The conferences will take place at the Cultural Center of the Municipality of Naoussa, located at the archaeological site of the Aristotle’s School (Ancient Mieza). The goal of the international conference is to introduce to the international scientific community and to a broader audience the Virtual Museum Alexander the Great: From Aigai to the Ecumene, a big and innovative project inspired, planned and realized by the 17th Ephorate, and funded by the NSRF.
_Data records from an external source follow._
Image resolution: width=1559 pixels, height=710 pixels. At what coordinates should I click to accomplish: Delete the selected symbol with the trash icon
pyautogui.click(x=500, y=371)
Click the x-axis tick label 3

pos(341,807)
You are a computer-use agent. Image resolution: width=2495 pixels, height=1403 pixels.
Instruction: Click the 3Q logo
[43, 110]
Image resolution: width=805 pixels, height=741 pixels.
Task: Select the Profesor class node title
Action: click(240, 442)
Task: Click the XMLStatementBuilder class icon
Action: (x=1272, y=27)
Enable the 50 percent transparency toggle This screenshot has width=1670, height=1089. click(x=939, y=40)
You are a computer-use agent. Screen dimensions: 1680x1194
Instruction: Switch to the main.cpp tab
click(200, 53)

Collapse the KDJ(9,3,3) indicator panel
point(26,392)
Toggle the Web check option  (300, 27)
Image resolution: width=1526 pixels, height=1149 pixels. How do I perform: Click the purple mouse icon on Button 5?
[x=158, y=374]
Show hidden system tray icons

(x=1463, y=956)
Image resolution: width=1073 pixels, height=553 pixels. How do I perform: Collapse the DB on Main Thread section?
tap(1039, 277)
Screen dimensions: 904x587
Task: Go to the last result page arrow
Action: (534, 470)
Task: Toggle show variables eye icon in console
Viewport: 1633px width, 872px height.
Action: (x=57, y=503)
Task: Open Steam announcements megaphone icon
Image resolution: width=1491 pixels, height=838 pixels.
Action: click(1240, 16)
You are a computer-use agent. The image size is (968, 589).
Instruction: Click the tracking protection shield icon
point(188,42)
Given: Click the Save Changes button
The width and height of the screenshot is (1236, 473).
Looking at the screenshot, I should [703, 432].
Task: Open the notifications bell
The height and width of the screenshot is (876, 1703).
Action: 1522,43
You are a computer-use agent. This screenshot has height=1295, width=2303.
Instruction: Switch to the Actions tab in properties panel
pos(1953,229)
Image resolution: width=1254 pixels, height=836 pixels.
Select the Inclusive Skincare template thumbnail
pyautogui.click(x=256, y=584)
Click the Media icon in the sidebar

In this conference, an overall picture of the research about Alexander the Great and the consequences of his route will be presented for the first time. Another important aspect of the conference is the presentation of the archaeological surveys conducted in the countries which constituted the Hellenistic world: scientists of international repute and directors of excavations from Turkey, Jordan, Israel, Egypt, Uzbekistan, Tajikistan and Afghanistan, and also from England, France, Germany, Italy, Switzerland, Russia and Greece will sum up their surveys and announce the new historical and archaeological data about the cities of Asia Minor, the southern Levant, Egypt of Mesopotamia, Persia, Baktria etc. Furthermore, researchers, historians and museum directors will talk about Alexander the Great’s personality and how he influenced history, myth and art.

The network of cities founded by Alexander the Great and his successors, in which older cities were also organically incorporated by combining local and Hellenistic features, became the geographical and cultural space of the Hellenistic era and the first form of universality. At that time, for the first time, a new way of communication and spreading of cultural goods appeared, a new experience of community and relations between people, a way of perceiving space and time as “our world”, and living within it as having a common language, an “ecumene”.

At the one-day conference, all new archaeological data which came to light during the surveys in the palace of Aigai will be presented. The emblematic building founded by Philip II of Macedon in the second half of the 4th century BC became the architectural, technical, artistic, political and philosophical model of the public building which dominated the Hellenistic, Roman and Medieval world. The ecumenical aspect of the Aigai Palace will be examinated at a roundtable discussion.